Begin the copy at the line that contains "Instruction: Choose the YTD range option", end it at the last line of the entries below, keep every word exact, and include no pictures.

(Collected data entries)
━━━━━━━━
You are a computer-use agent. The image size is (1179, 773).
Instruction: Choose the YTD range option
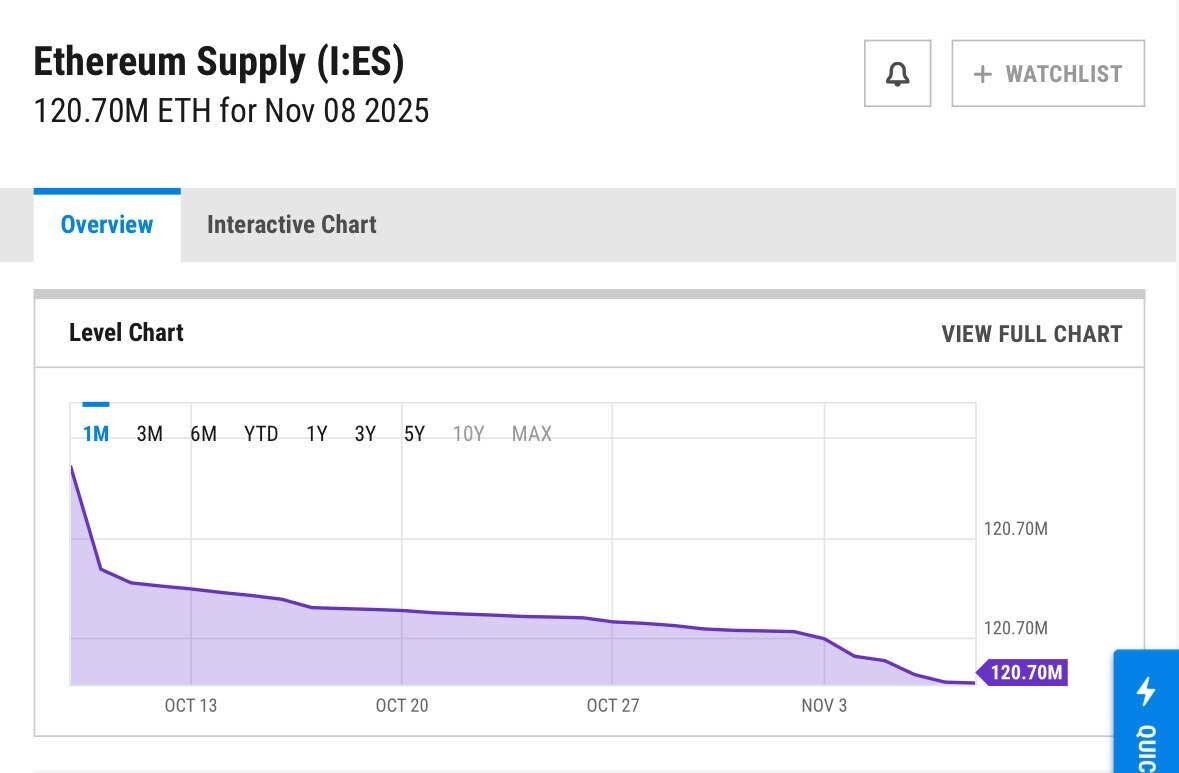(x=261, y=434)
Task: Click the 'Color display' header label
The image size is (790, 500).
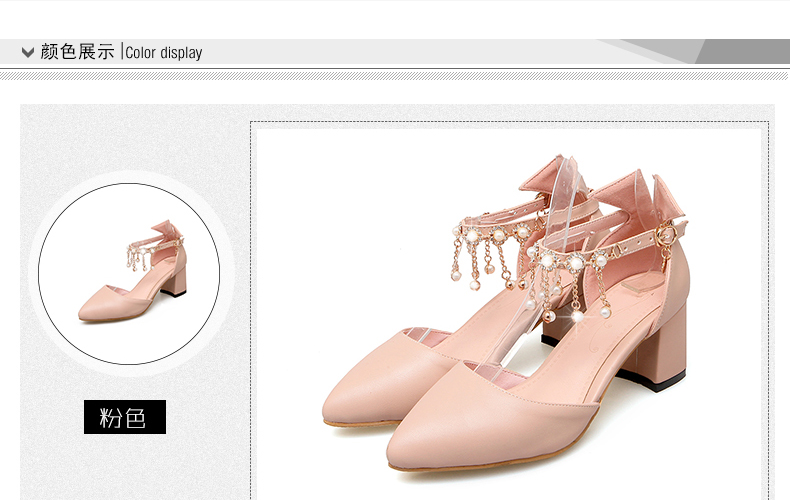Action: (x=164, y=53)
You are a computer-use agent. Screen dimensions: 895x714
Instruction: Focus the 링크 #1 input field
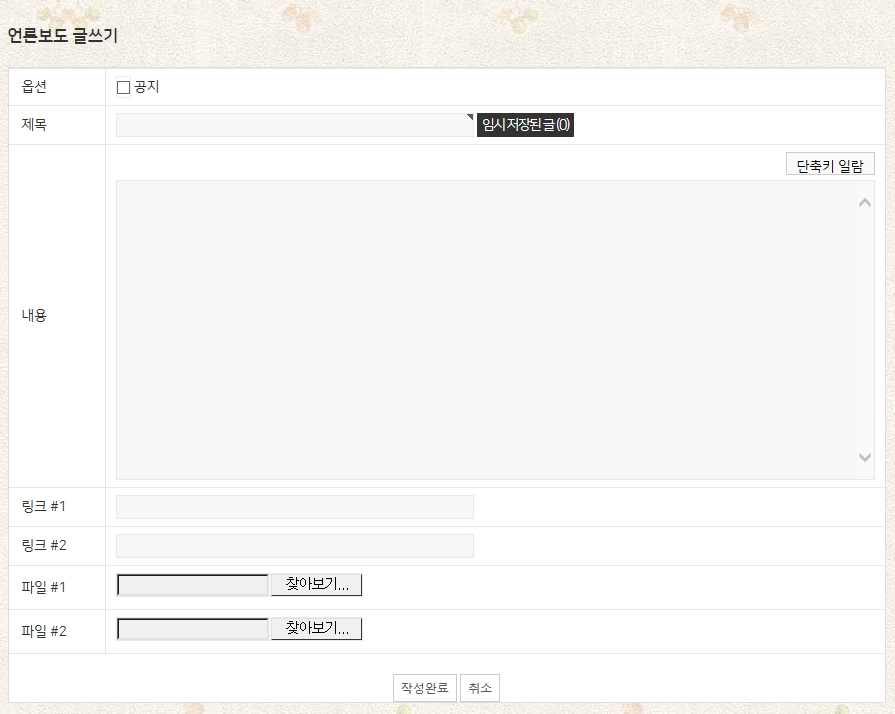[x=295, y=507]
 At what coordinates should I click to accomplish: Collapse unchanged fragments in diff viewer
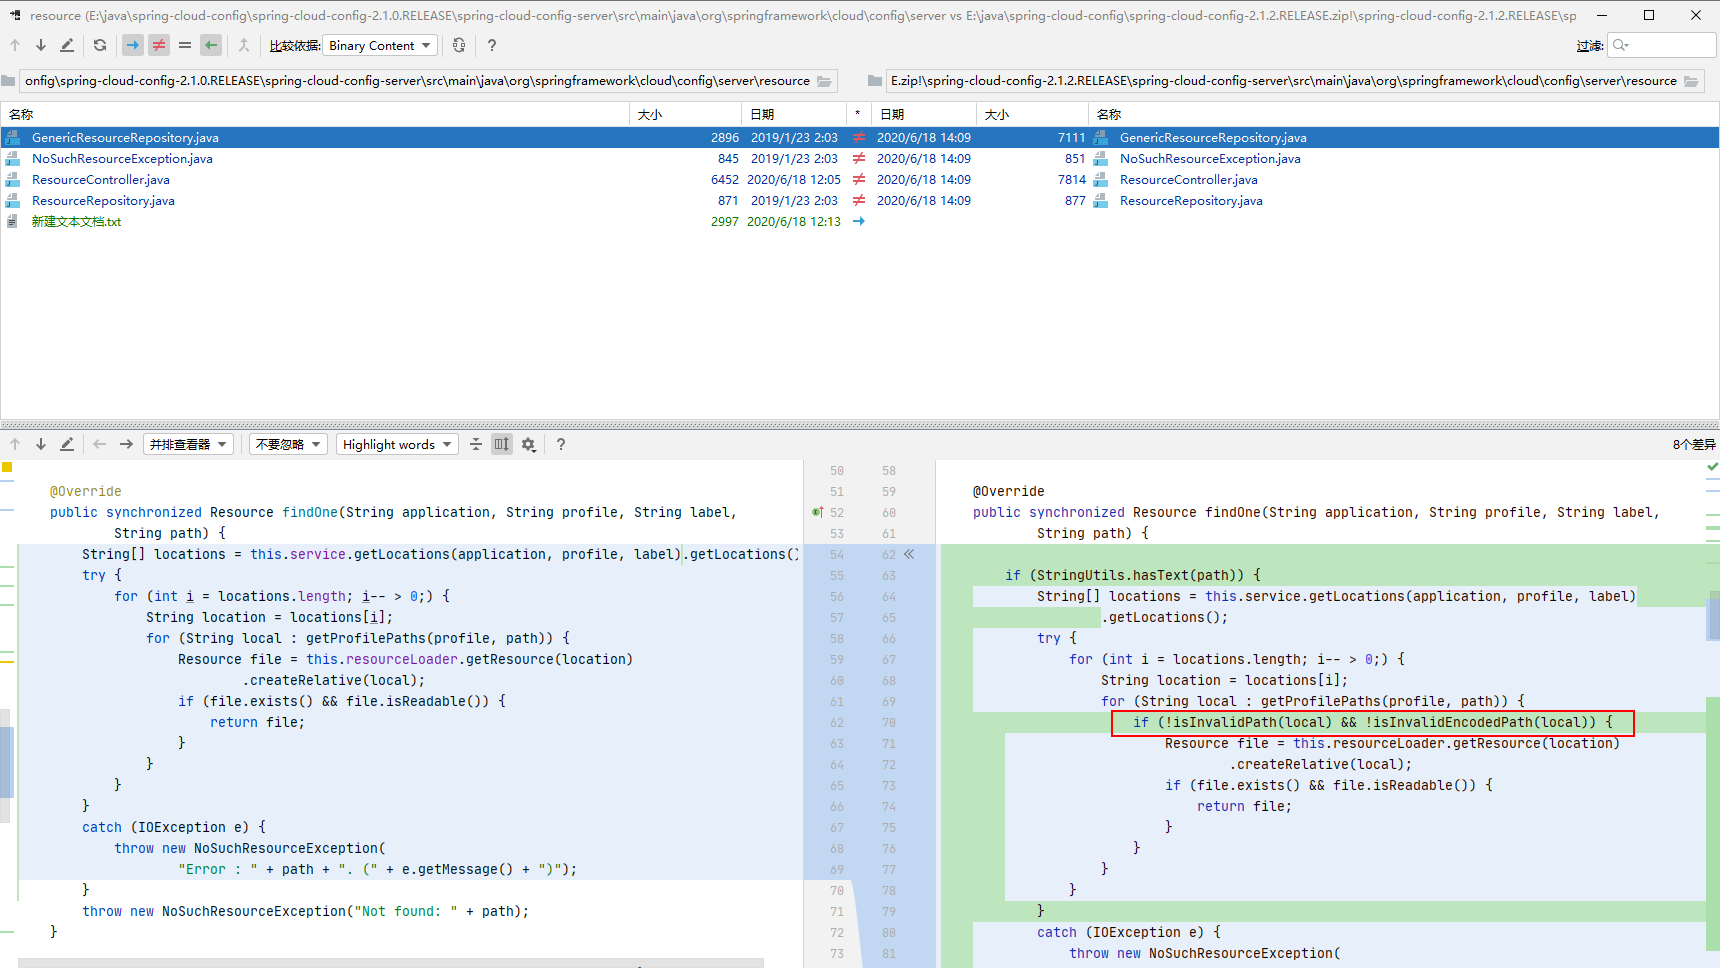[x=476, y=444]
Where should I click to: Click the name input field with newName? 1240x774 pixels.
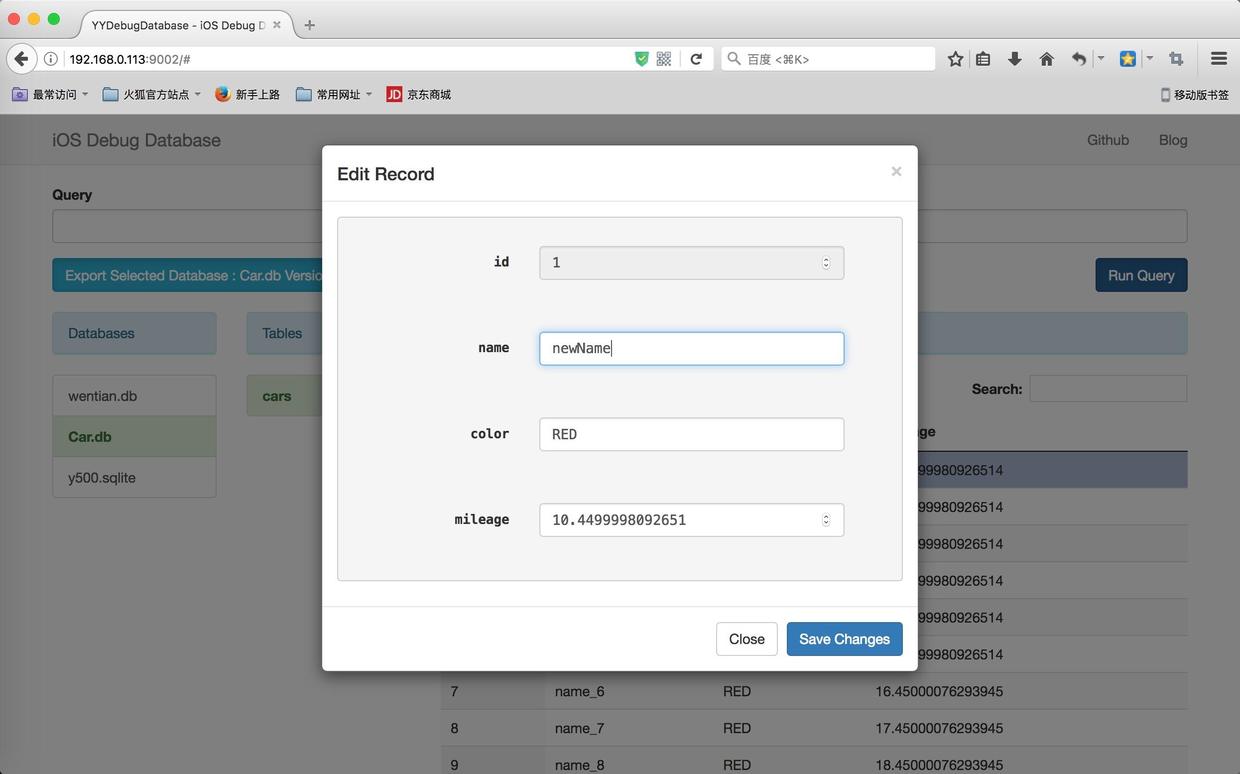[691, 348]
━━━━━━━━
- **Answer section**:
Instruction: Choose the YTD range option
(x=261, y=434)
Task: Click the 'Color display' header label
The image size is (790, 500).
Action: (x=164, y=53)
You are a computer-use agent. Screen dimensions: 895x714
Instruction: Focus the 링크 #1 input field
[x=295, y=507]
 At what coordinates should I click to accomplish: Collapse unchanged fragments in diff viewer
[x=476, y=444]
Where should I click to: Click the name input field with newName? 1240x774 pixels.
[691, 348]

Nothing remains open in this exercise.